As a more practical example, to calculate the means of some columns in mtcars and then print the results with two digits after the decimal point, use the following:

> x <- colMeans(mtcars[, 1:4])
> format(x, digits=2, nsmall=2)
   mpg   cyl   disp    hp
" 20.09" " 6.19" "230.72" "146.69"

Notice that the result is no longer a number but a text string.

If you’re familiar with programming in languages similar to C or C++, then you also may find the sprintf() function useful, because sprintf() is a wrapper around the C printf() function. This wrapper allows you to paste your formatted number directly into a string.
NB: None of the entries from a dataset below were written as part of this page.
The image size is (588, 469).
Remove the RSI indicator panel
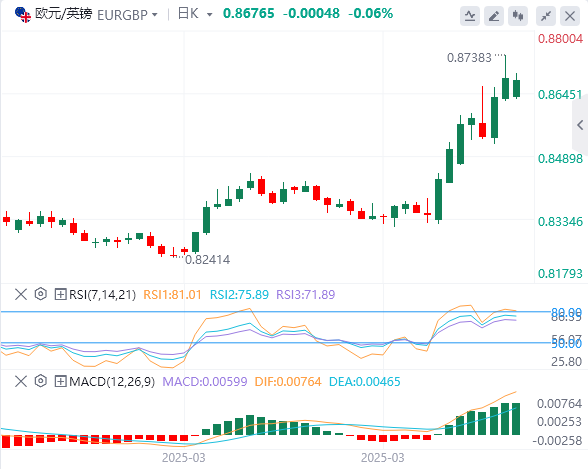click(21, 294)

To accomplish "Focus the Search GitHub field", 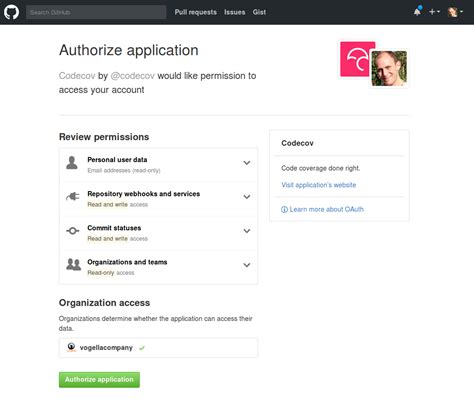I will (96, 12).
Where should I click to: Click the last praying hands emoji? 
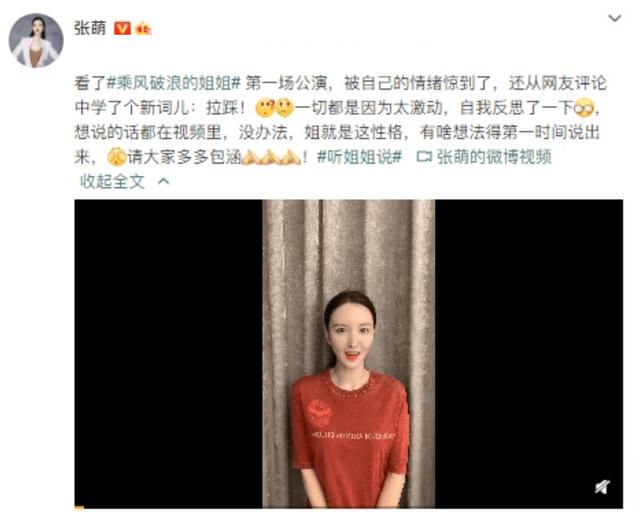(x=291, y=157)
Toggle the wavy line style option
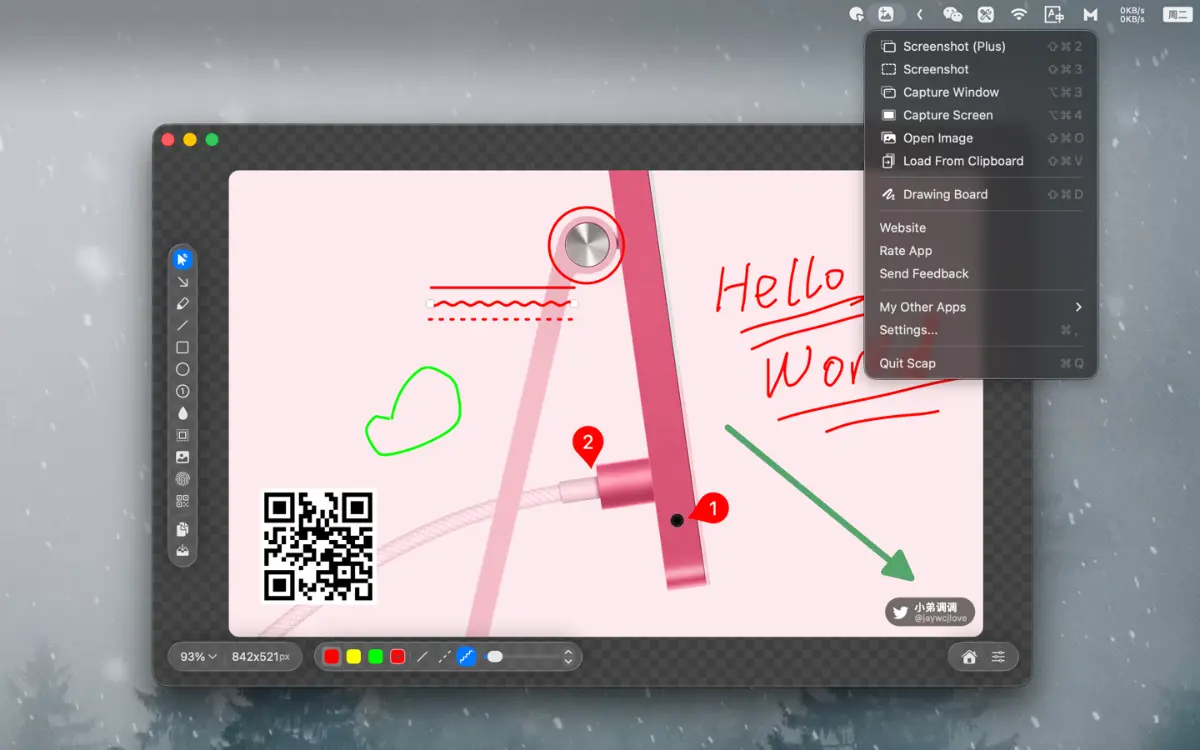 tap(468, 657)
Here’s an example of converting numbers into percentages:

> x <- seq(0.5, 0.55, 0.01)
> sprintf("%.1f %%", 100*x)
[1] "50.0 %" "51.0 %" "52.0 %" "53.0 %" "54.0 %" "55.0 %"

This is what it does: The first argument to sprintf() indicates the format — in this case, "%.1f %%". The format argument uses special literals that indicate that the function should replace this literal with a variable and apply some formatting. The literals always start with the % symbol. So, in this case, %.1f means to format the first supplied value as a fixed point value with one digit after the decimal point, and %% is a literal that means print a %.

To format some numbers as currency — in this case, U.S. dollars — use the following:

> set.seed(1)
> x <- 1000*runif(5)
> sprintf("$ %3.2f", x)
[1] "$ 265.51" "$ 372.12" "$ 572.85" "$ 908.21" "$ 201.68"

As you saw earlier, the literal %3.2f means to format the value as a fixed point value with three digits before the decimal and two digits after the decimal.

The sprintf() function is a lot more powerful than that: It gives you an alternative way of pasting the value of any variable into a string:

> stuff <- c("bread", "cookies")
> price <- c(2.1, 4)
> sprintf("%s costed $ %3.2f ", stuff, price)
[1] "bread costed $ 2.10 "  "cookies costed $ 4.00 "

What happens here is that, because you supplied two vectors (each with two elements) to sprintf(), your result is a vector with two elements. R cycles through the elements and places them into the sprintf() literals. Thus, %s (indicating format the value as a string) gets the value "bread" the first time and "cookies" the second time.

You can do everything with paste() and format() that you can do with sprintf().